The starting point in Tirole theory is market failure, as identified in the past century by Arthur Cecil Pigou. To the Pigou idea of externality of markets, Tirole adds also the concept of internality, that is the long-term benefit or cost to an individual that they do not consider when making the decision to consume a good or service.
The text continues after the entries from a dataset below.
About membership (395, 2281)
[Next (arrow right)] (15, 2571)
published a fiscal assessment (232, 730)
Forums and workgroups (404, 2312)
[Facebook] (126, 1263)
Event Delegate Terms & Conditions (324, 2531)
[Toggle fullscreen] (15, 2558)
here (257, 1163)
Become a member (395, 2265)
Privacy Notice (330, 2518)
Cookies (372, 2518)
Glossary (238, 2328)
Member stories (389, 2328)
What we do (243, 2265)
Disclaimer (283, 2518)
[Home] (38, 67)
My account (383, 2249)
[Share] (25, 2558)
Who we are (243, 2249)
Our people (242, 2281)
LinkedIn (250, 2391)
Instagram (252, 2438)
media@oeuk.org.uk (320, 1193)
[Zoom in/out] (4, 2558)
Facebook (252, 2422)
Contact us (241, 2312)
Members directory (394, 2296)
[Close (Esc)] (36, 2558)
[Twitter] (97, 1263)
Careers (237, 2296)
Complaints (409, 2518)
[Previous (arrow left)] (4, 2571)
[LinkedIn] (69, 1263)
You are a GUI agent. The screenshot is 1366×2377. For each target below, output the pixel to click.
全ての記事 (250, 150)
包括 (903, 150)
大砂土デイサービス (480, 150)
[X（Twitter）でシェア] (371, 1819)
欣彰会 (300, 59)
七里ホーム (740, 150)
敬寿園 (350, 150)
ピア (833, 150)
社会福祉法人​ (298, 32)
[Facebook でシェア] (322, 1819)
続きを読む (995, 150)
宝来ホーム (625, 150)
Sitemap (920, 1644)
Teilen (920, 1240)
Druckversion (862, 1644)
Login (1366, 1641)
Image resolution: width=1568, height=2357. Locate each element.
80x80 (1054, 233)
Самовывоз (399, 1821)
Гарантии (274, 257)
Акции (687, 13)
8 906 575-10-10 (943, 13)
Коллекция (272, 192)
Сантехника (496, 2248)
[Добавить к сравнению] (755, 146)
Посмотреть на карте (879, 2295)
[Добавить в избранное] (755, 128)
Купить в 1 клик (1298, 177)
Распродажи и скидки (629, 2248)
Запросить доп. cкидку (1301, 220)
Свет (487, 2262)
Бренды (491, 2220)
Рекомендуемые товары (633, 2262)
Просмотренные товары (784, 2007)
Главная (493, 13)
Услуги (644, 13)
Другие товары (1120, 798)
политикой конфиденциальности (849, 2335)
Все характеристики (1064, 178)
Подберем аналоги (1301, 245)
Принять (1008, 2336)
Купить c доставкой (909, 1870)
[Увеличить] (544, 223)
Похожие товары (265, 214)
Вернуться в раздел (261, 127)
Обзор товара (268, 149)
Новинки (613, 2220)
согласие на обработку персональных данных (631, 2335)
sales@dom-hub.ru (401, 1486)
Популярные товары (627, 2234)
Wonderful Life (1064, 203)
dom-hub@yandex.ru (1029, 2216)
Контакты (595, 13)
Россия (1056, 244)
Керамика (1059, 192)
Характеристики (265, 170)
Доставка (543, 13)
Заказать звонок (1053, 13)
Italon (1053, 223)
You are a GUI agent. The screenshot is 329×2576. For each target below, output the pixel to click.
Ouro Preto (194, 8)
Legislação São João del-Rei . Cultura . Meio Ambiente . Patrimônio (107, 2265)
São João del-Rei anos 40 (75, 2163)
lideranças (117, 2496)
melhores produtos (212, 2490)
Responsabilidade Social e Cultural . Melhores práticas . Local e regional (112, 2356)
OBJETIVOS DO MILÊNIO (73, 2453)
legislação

To make it simple, he makes the example of doping in sports: “doping is internality for who assume the dope (since he will probably suffer of it in a future), while is an externality for the competitors (since they are subjected to an unfair play)”.

Nonetheless, even if we assisted to market failure, in Tirole vision market goes on to exist and cannot be ignored and at the same time the alternative of a heavy government control has already revealed to be not realistic. “The right solution", explains Tirole, "is to find a balanced complementarity between market and government”.

Yet, markets can be even “repugnant” in Tirole words. “Think about organ sales, market of adoption, voluntary slavery, prostitution, the case-study of ‘Titanic lifeboats’, till the paradox of ‘dwarf-tossing’ – lists Tirole -. And what about if your dog is killed by a car, you cook it and eat it? It is immoral?”.

At this purpose, Tirole quote the work of Jonathan Haidt “The righteous mind”, whose main principle is “do not harm”. “Moral changes form an age to another – outlines Tirole – if only we think that just fifty years ago it was considered immoral a relationship between two people of the same sex, while nowadays not anymore. So, the same idea of morality can be applied to marketplace”.